While it’s important to keep in frequent contact with your team, recent evidence has suggested that video conferences can be much more tiring than normal meetings. Increased fatigue might leave your team feeling de-motivated and restless, both of which are signs of languishing.

Instead, try doing your one to one meetings over the phone, and suggest you both go for a walk while you talk. It’s a great way to break up the working day for both yourself and your team members.

Listen, but don’t judge

Having a supportive team at work is vital to preventing languishing, especially when your employees are opening-up about any worries they have. When you’re trying to be there for your colleague, it’s important to maintain a positive attitude and open mind to truly be supportive.

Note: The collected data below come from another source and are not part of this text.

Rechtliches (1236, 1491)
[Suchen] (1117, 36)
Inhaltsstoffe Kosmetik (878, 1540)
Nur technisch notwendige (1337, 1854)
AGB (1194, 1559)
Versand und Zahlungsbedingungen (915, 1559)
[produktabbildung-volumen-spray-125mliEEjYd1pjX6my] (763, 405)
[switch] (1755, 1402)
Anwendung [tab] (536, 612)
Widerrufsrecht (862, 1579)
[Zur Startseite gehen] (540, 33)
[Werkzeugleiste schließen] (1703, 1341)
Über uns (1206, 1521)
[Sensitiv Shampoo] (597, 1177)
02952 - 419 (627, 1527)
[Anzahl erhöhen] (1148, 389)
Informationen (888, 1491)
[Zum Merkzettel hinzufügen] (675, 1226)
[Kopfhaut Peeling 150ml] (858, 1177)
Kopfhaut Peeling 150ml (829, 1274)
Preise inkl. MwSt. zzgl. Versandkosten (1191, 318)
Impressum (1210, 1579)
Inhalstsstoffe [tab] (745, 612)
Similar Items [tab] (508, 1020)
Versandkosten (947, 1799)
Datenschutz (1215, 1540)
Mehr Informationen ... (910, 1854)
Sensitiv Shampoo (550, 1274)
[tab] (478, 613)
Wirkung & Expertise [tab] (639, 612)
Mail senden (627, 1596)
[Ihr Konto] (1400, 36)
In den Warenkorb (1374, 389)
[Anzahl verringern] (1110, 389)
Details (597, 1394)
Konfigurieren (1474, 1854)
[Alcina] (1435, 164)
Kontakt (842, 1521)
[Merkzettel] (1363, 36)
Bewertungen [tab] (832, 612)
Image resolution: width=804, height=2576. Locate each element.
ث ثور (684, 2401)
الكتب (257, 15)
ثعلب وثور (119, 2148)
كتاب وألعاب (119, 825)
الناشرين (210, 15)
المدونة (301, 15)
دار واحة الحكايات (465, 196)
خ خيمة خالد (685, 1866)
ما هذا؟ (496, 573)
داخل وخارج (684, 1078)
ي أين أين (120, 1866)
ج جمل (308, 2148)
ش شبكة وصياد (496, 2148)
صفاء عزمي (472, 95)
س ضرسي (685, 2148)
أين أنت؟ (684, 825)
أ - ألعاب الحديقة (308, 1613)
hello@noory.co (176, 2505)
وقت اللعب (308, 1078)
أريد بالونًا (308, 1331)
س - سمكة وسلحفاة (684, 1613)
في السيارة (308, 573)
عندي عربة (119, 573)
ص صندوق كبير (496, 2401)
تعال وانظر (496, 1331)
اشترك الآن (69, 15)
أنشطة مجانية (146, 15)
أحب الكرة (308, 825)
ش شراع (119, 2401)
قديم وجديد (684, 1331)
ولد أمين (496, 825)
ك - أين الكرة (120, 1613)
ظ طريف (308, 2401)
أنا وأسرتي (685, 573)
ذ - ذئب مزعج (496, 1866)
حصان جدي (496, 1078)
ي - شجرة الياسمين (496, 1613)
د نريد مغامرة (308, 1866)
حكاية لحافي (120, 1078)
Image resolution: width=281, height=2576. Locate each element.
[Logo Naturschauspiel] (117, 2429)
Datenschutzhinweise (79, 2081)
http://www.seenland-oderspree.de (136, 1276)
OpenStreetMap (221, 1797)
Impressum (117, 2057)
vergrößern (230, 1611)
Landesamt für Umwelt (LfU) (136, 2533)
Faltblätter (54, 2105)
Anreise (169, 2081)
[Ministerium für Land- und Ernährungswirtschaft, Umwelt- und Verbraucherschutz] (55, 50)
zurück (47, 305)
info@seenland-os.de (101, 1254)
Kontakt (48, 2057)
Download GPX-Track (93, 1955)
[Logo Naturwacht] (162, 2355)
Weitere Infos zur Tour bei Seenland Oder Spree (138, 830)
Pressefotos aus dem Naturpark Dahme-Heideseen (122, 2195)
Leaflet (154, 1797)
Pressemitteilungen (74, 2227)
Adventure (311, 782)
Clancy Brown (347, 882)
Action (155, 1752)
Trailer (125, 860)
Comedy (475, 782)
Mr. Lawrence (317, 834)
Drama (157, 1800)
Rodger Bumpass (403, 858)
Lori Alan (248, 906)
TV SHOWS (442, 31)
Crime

Adopting an accepting attitude means respecting the person’s feelings and experiences as valid. Avoid interrupting them as they open-up, and instead use phrases like ‘I see’ and ‘I understand’. Positive body language can show the person that you’re listening and truly care, too.

Lead by example

It’s more important than ever to prioritise your health, both mentally and physically. Your team will look to you for guidance and reassurance, so make sure you’re leading by example. 

If you’re feeling overexerted or experience signs of languishing, it’s important to prioritise your mental health. Fortunately, there are some actionable ways to overcome languishing, which will also set a good example for your team members.

Firstly, set aside time every day to focus on something you enjoy, like gardening, reading or exercise. Block this time out in your working schedule and encourage your colleagues to do the same.

Clear wellbeing support

If you have wellbeing support available through your business, share this information with your team regularly. Be clear on how to get in touch with these services, and reiterate that you’re here to support them, too. 

Don’t worry if you don’t have these services available, just be clear on what support there is and where they can seek help if they need to. There are free resources available on Bupa’s mental health hub.